Sunday, February 21, 2016

More Amazon Moves into Ecosystem Adjacencies Shows Market Disruption Often Comes from "Outsiders"

Movement into adjacencies always is a key competitive issue within any ecosystem, as it turns former customers into competitors. That happens with chipsets, applications, access, transport, advertising and other support services.

Movement into adjacencies within an ecosystem also is common in retailing, as when major retailers sell “house brands,” for example.

Now it appears Amazon could introduce its own clothing brands, to sell merchandise some brands will not allow to be sold using Amazon channels. And some argue Google, for example, should buy AIG, the giant insurance firm, to create the basis for a financial tech business.

Such potential moves illustrate one key principle of markets that are disrupted either by technology, new pro-competitive regulations, or both.

It often is the case that the most-dangerous competitors come from “outside” the traditional domain.   

Skype, Amazon, Alibaba, Netflix, Google Fiber, cable TV entry into voice and business services, XBox, PayPal, M-Pesa, Amazon Web Services and iTunes are among the obvious examples.

They will not be the last entries into existing markets by “non-traditional” providers.

Some now think Amazon, for example, will make a big further move in the e-commerce business will happen, as logistics functions perhaps are internalized.

No ecosystem now seems safe from movement into adjacencies. In the U.S. mobile market, entry by Comcast and other cable TV operators will be an important example. In the high speed access, growing presence of Google Fiber and other third party Internet service providers is going to challenge prevailing notions of how many providers are sustainable, long term, in the fixed network business.

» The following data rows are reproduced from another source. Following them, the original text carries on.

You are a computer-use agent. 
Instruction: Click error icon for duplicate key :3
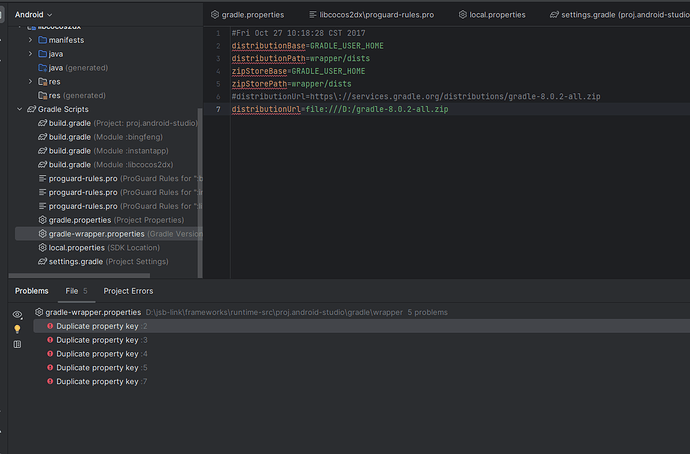(x=50, y=340)
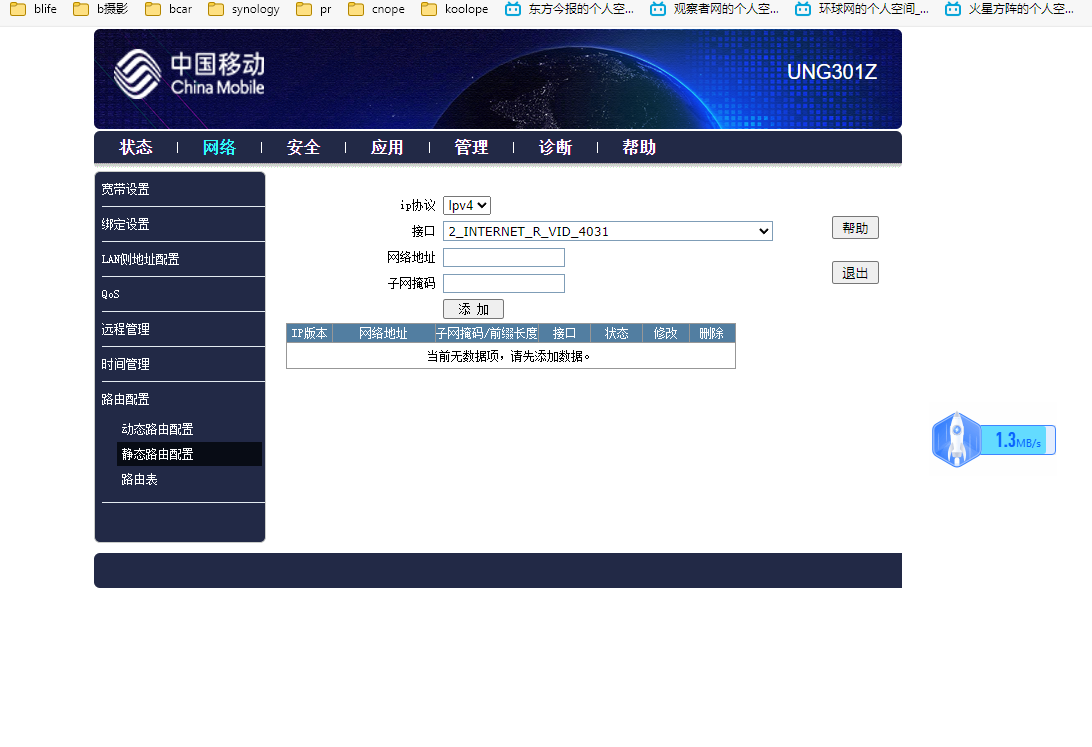Switch to the 状态 tab

(x=136, y=148)
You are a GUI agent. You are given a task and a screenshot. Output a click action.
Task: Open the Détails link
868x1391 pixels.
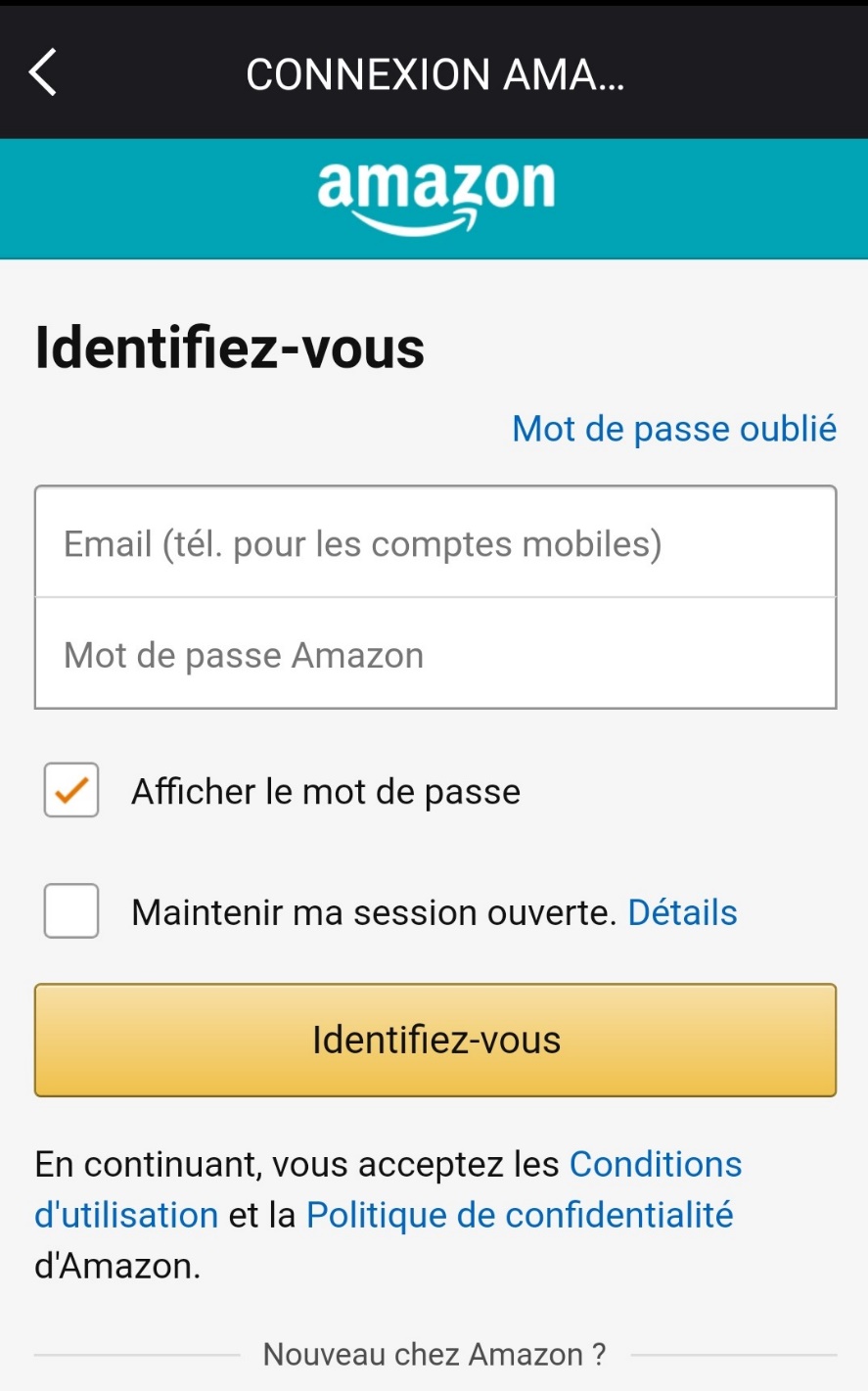(x=682, y=913)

We once widely believed the answer was “one.” Over the last couple of decades, the number has become “two.” What Google Fiber and others pose is a new question. In some markets, is the viable number actually “three?”

That would represent a major business model challenge for the incumbent suppliers, as any major change in market structure always entails.

In addition to the urgency of creating new revenue sources, operating costs have to be taken down even more than had seemed possible in the past.

The broad point is that market disruption, in the Internet era, typically is a result of entry by non-traditional entities into domains dominated by others.

That is why service provider executives, when asked about their key competitors, often say “Google,” rather than “other telcos” or even “cable TV competitors.” The perception is warranted.